Estos números anuncian un resultado en el balotaje diferente al que Lula logró en 2002, cuando ganó por primera, y en 2006, cuando fue reelecto. En esas dos contiendas había sacado en primera vuelta una cifra similar a la actual, pero la distancia con el segundo era de alrededor de quince puntos. En ambos casos, el líder del PT ascendió al 60 por ciento en el balotaje. Eso no ocurrirá ahora. Es matemáticamente imposible.

Bolsonaro hizo un gobierno que solo puede mostrar malos resultados en todos los frentes. Su manejo de la pandemia fue negacionista. Cuestionó la mortalidad del virus y hasta las vacunas. Se calcula que en Brasil hubo más de 670 mil muertos por covid-19. En el frente económico y social todo empeoró. En 2014, antes de que el golpe parlamentario terminara con el ciclo lulista derrocando a Dilma Rousseff, la ONU había quitado a Brasil del Mapa Mundial del Hambre. Hoy ha vuelto con una cifra que alcanza a 33 millones de personas.

Más allá de este retroceso estructural, Bolsonaro mostró un pragmatismo mayor al de otros líderes de la derecha regional. Y trató de impulsar políticas sociales con objetivos electorales para paliar el impacto que su propio gobierno provocó.

Y por casa, ¿cómo andamos?

Este pantallazo por los resultados de la primera vuelta presidencial en Brasil dispara un interrogante: ¿cuál es su impacto en la Argentina? Las respuestas son parciales. Hasta que no se realice el balotaje y se defina quién ocupará por cuatro años el Palacio de Planalto, no será posible trazar un análisis más certero.
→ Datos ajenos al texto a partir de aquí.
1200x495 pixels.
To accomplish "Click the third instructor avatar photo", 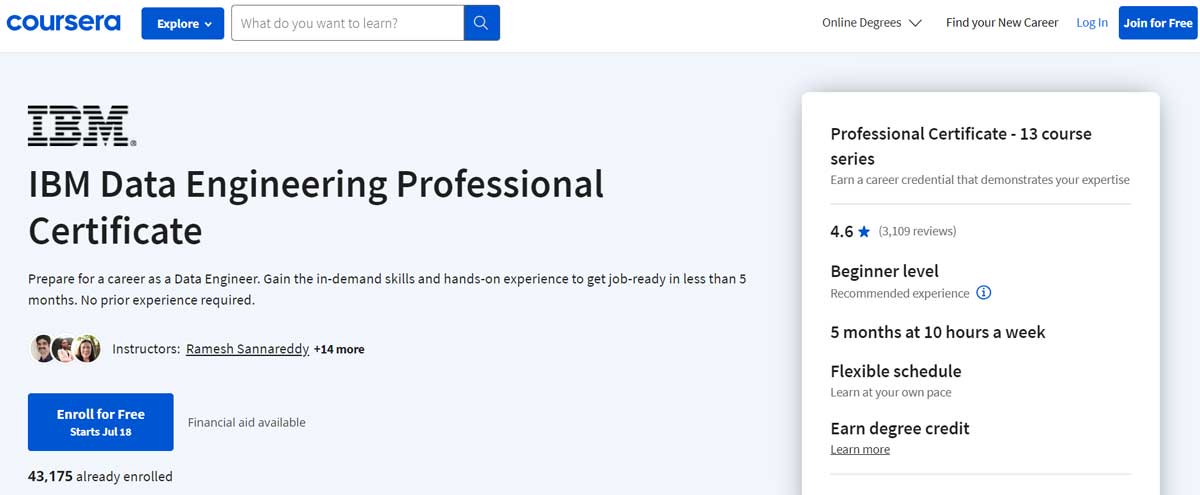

Uno de los datos claros es la fuerza que todavía tienen los liderazgos que condujeron los países de la región durante la primera década del siglo XXI, que fue una de las etapas de mayor bienestar para los pueblos sudamericanos. Esto podría llevar a la conclusión de que una nueva candidatura de Cristina Fernández para la Casa Rosada es posible. Y que quizá sea la más competitiva que podría presentar el Frente de Todos.

Los paralelismos son complejos. La Argentina no es Brasil. CFK está bajo ataque del lawfare y acaba de sufrir un intento de asesinato. Es probable que los jueces de Comodoro Py la proscriban para impedirle competir por cargos públicos. El autoritarismo judicial puede moldear toda la ecuación, como ocurrió con Lula en 2018. Sin embargo, haciendo el esfuerzo de dejar por un momento de lado ese elemento, el potente triunfo de Lula muestra que estos líderes no solo tienen vigencia en la memoria histórica de los “años felices” de la población, sino que son capaces de volver a construir grandes mayorías.
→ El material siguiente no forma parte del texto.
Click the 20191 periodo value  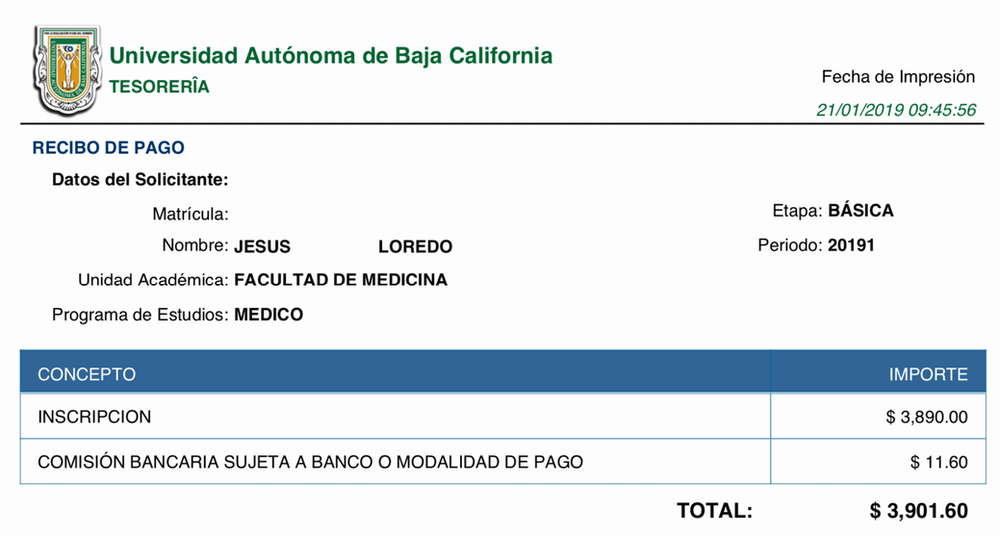pos(852,245)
La otra cara de la elección brasileña es el abultado porcentaje de Bolsonaro a pesar de su catastrófico gobierno. ¿Por qué el 43 por ciento lo votó si no hay resultados positivos para mostrar? La corriente de extrema derecha que recorre el mundo está demostrando que el odio es un elemento potente para la cohesión política y electoral. Culpar al inmigrante, al excluido, de su propia realidad, funciona. Y no solo eso, también parece ser eficaz responsabilizarlo de lo que le falta a la clase media. Por oscuro que suene, culpar a las víctimas tiene resultado. Es una conducta que en el fuero íntimo sería descripta como la de un psicópata.

La confirmación de la eficacia del odio reafirmará la estrategia del ala dura de Juntos por el Cambio, encabezada por los halcones del PRO, como el ex presidente Mauricio Macri y su ex ministra de Seguridad Patricia Bullrich. También potenciará la búsqueda de una alianza de ese sector con el diputado de ultraderecha Javier Milei. El odio ha demostrado ser un gran negocio electoral. Y estos dirigentes no se sienten incómodos subiéndose a la oleada. Los políticos pueden acomodar su discurso por pragmatismo, pero incluso eso tiene límites. En el caso Bullrich y Macri, parece que se sienten liberados por una época que habilita el uso de la estigmatización y el marcar a un sector de la sociedad como el culpable de todos los males y, por lo tanto, el elemento que debe ser extirpado.

Son las fuerzas paradojales que potencia en la Argentina el resultado de la primera vuelta presidencial en Brasil. El 30 de octubre será la batalla final entre Lula y Bolsonaro. Entonces será más claro el impacto en toda la región.